Communal or group singing, rather like the tribal singing at matches or in mass of old, unifies and ignites the joy from within. And Aine says that she comes “home feeling so overjoyed and renewed”.

Making music with others has defined most of her musical journey to date.

“I have always played piano in a supportive role in the many bands and ensembles I’ve worked with.

“I had done my undergraduate studies in Music in UCC but spent more time making fun, partying my undergraduate degree years away, that unsurprisingly I failed.”

Victoria Keating and Aine O'Gorman. Picture: Pat Dunne High Resolution
Victoria Keating and Aine O'Gorman. Picture: Pat Dunne High Resolution

When she re-engaged with education, Aine was 26 years old.

“I went back to UCC as a mature student and met Vicky (Victoria Keating) who was 10 years older than me.

• • •

● List of tasks
1/ Reproduce the stretch of the article on Aine from "When she re-engaged" through "older than me.".
2/ Does the article on Aine support each statement below? Answer yes or no for each, quoting the words of the article that decide it. (a) Aine was 26 years old when she re-engaged with education. (b) Aine has mostly played piano as the lead instrument in the bands she has worked with. (c) Victoria Keating was younger than Aine.

● Input data

• • •

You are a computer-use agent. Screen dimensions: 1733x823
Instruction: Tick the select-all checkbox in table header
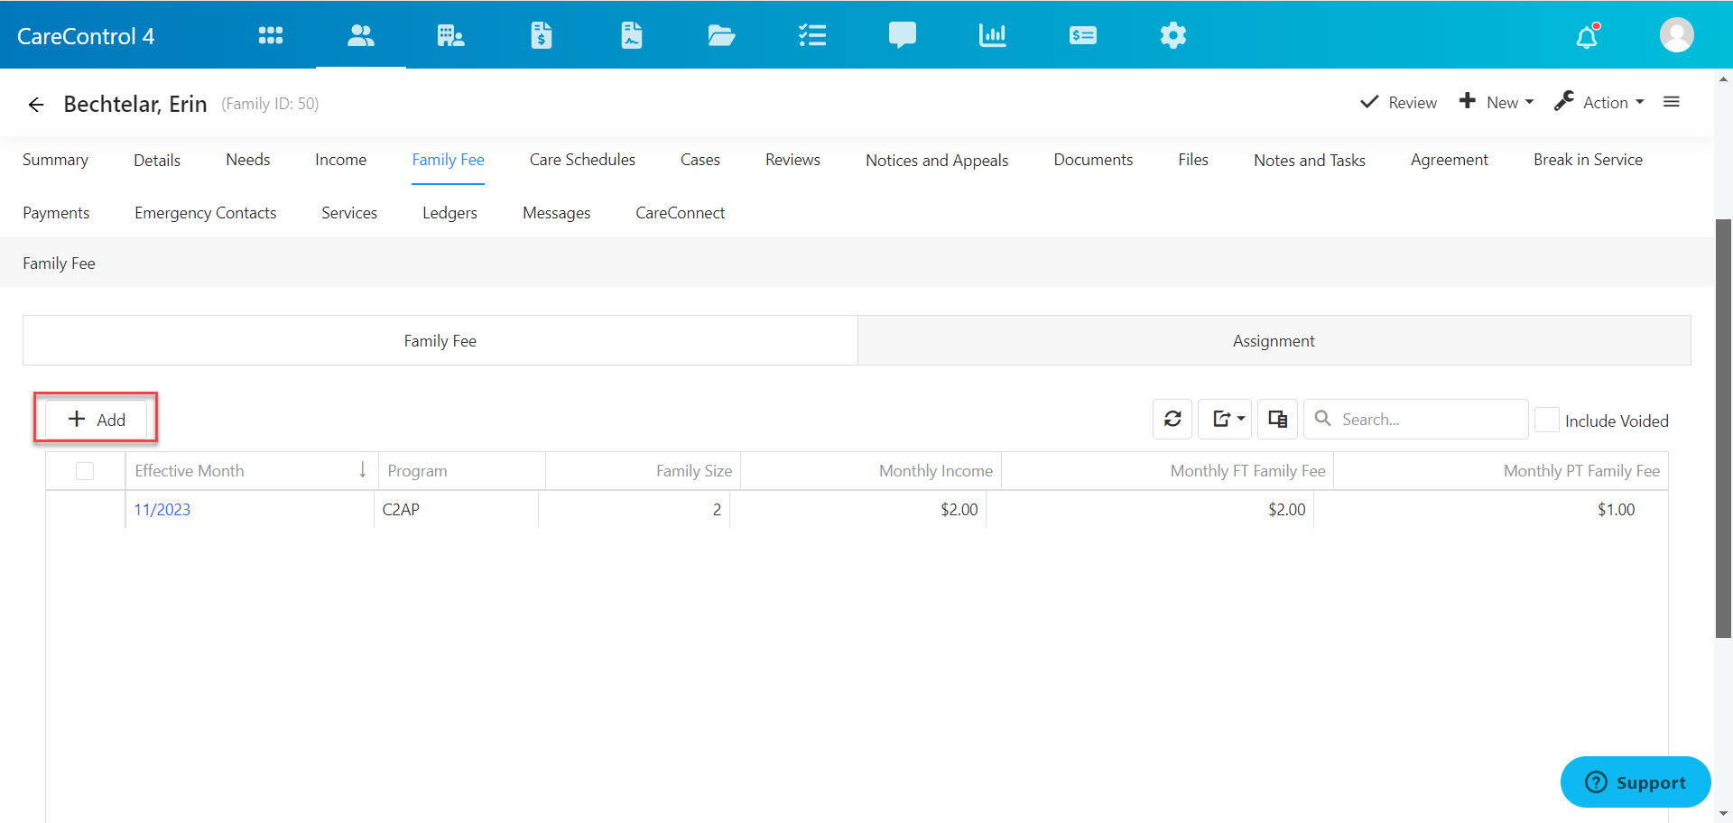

• • •

● Solved tasks
1/
When she re-engaged with education, Aine was 26 years old.

“I went back to UCC as a mature student and met Vicky (Victoria Keating) who was 10 years older than me.

2/
(a) Yes: "When she re-engaged with education, Aine was 26 years old."
(b) No: "I have always played piano in a supportive role in the many bands and ensembles I’ve worked with."
(c) No: "met Vicky (Victoria Keating) who was 10 years older than me."